Issue 3: Affordable housing project registration deadline to avail tax holiday under Section 80IBA has lapsed.

Solution: Section 80IBA registration timeline extension by 12 months

The 100% tax holiday for affordable housing projects under Section 80IBA is available for projects which are approved till March 31, 2022. This section allows developers to claim 100% tax exemption on profits subject to several qualification criteria including the approval deadline. COVID-19 has delayed the registrations process and projects that would otherwise have registered on time, might not be able to make the registration deadline. Since this is arguably the most materially meaningful measure to boost the viability of affordable housing projects, we believe it is important to extend the project approval deadline.

Issue 4: Affordability is the biggest catalyst to homebuyer demand

Solution i: Focused tax deduction on principal repayment of housing loans (Section 80 C)

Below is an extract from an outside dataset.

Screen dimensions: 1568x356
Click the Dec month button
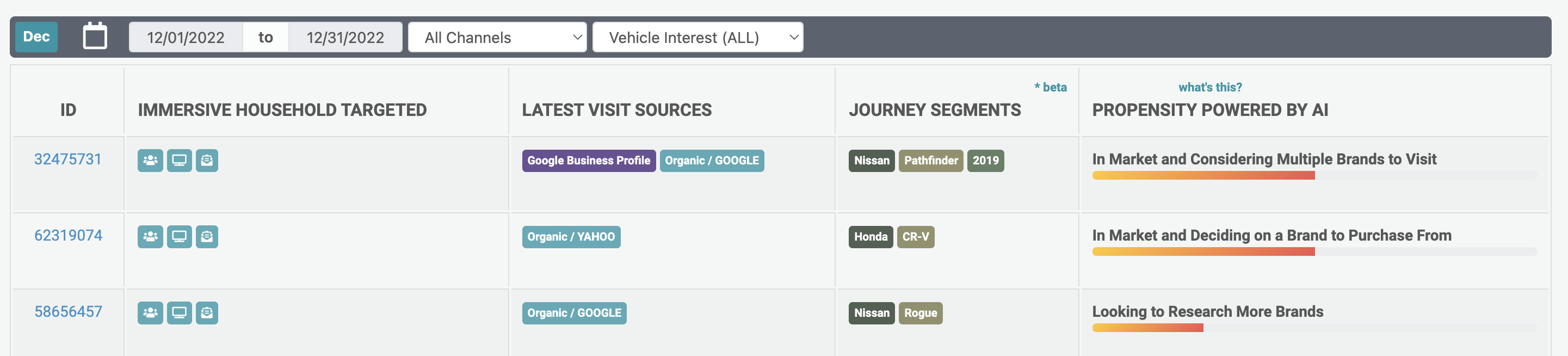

At present, Section 80 C of the Income Tax Act does not provide for a focused benefit on housing which is the largest and most important expense item for most taxpayers during their lifetimes. Taxpayers have numerous investment alternatives to choose from and the lack of exclusive tax benefit on the principal amount of home loans makes consumers indifferent towards a house purchase. A separate annual deduction of INR 150,000 for principal repayment will improve housing affordability and provide the much-needed fillip to opt for home loans.

Solution ii: Hiking home loan deduction limit under section 24

Section 24 currently allows for a deduction of INR 2 lakh on housing loan interest. This needs to be extended to INR 5 lakh to boost affordability and housing sales.

Solution iii: Establish city-wise ticket size criteria for affordable housing to factor in local market realities

Currently, an affordable housing unit cannot exceed a carpet area of 90 sqm in non-metropolitan cities and towns and 60 sqm in major cities. In both cases, the cost of the unit cannot exceed INR 45 lakh. While these criteria are appropriate for cities where there is sufficient housing inventory available within the area and cost limits, they leave homebuyers in the more expensive cities such as Mumbai with very few options. Developers are also forced to increasingly reduce individual unit sizes to qualify under these criteria and similarly, buyers also must submit to this status quo despite the obvious inadequacies that this small residence comes with. The ticket size criteria need to be increased to at least INR 80 lakh in a city like Mumbai so that a larger proportion of the population can take advantage of this provision.